**Stated problem:** Count the lines in the records that contain the string "dimensions", matching case exactly, and give only the number.

**Material for this task:**
((

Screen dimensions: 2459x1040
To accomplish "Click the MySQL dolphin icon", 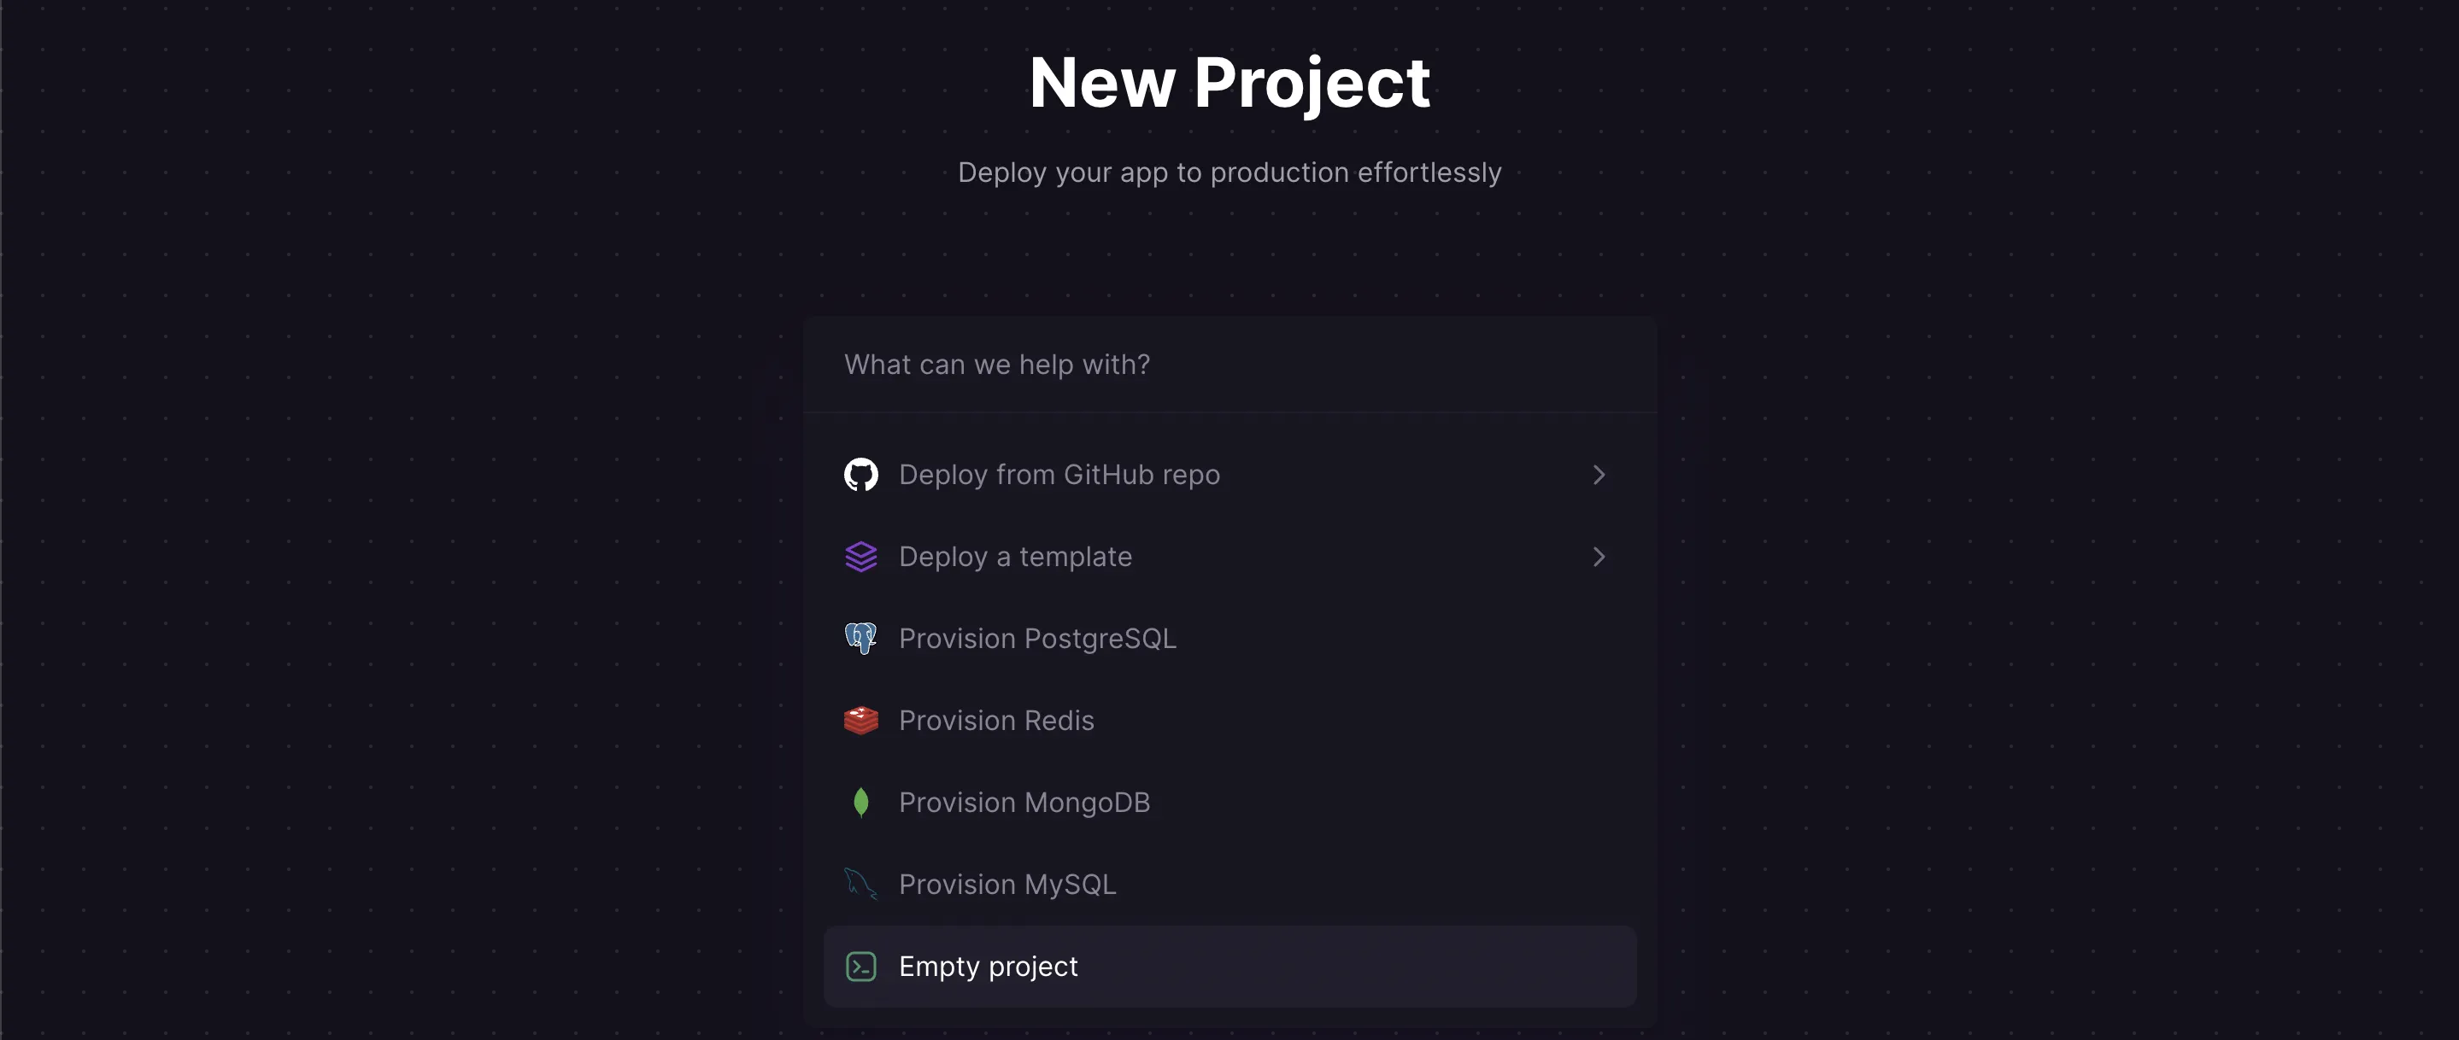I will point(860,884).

))
((

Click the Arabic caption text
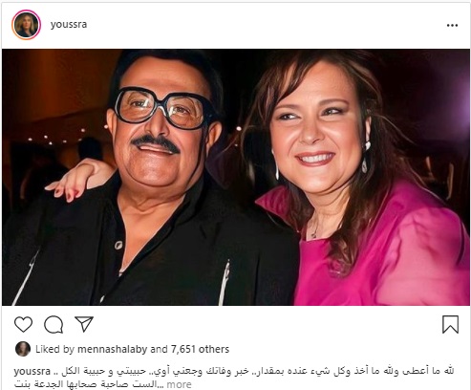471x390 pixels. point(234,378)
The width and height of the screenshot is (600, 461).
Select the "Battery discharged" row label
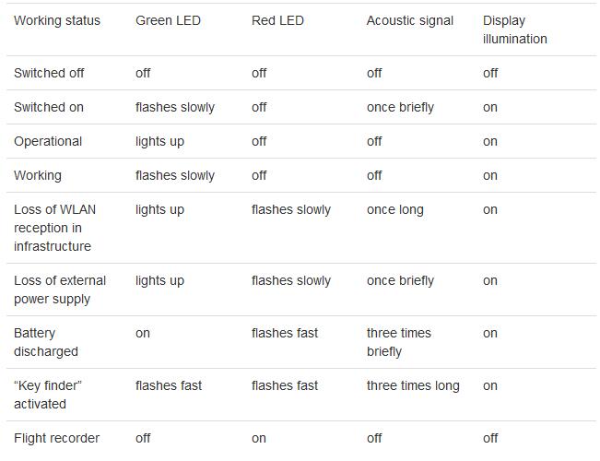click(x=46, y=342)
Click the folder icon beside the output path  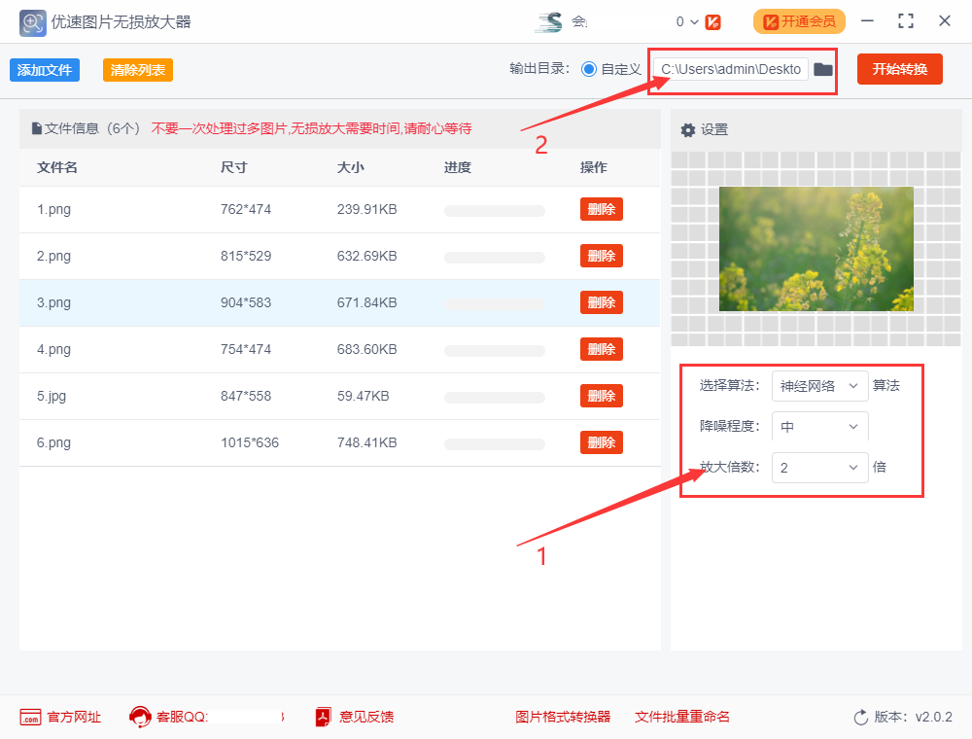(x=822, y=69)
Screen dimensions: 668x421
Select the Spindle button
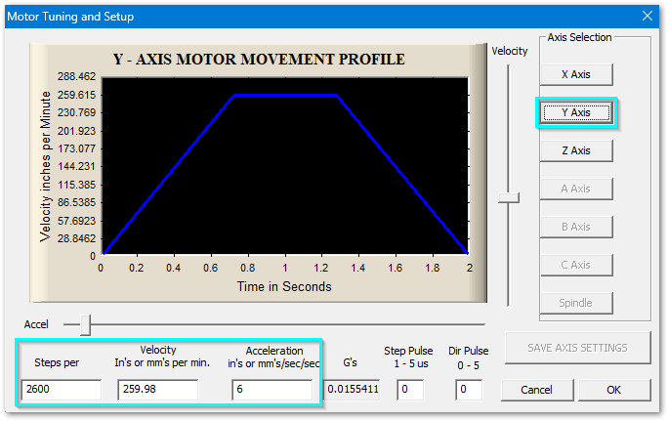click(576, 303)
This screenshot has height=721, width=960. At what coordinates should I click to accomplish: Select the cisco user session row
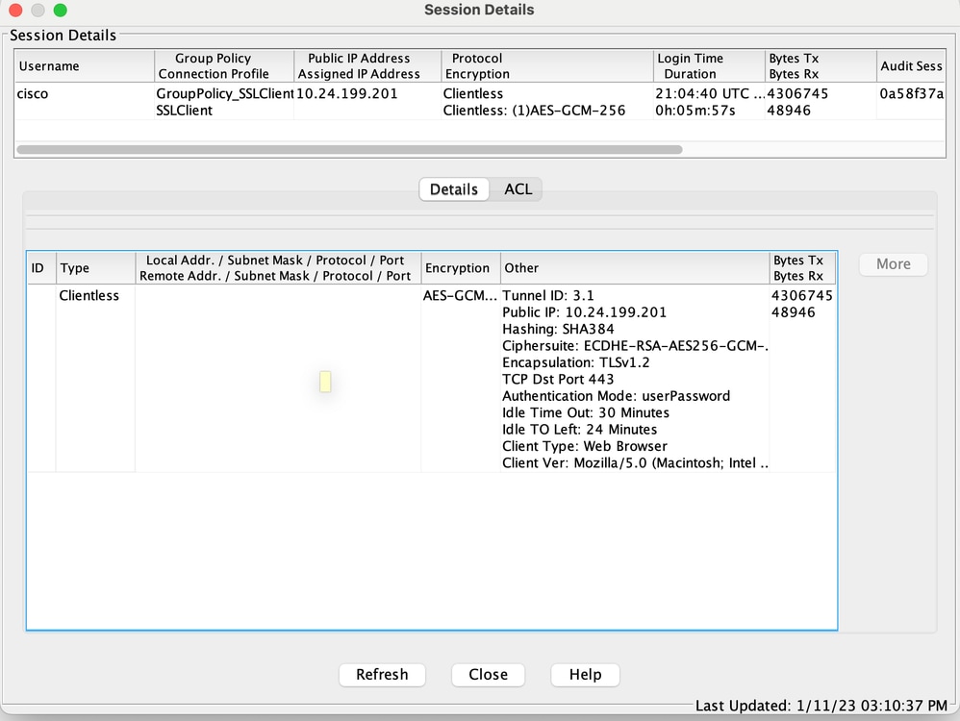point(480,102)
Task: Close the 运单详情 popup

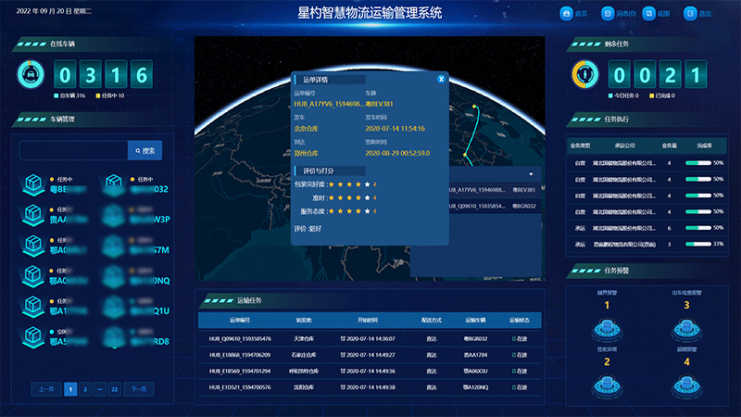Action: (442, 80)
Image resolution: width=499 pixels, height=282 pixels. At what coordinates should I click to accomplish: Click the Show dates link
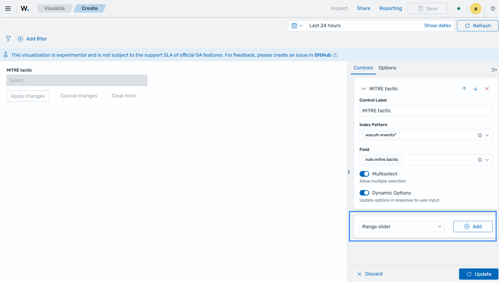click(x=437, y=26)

))

**The answer:** 2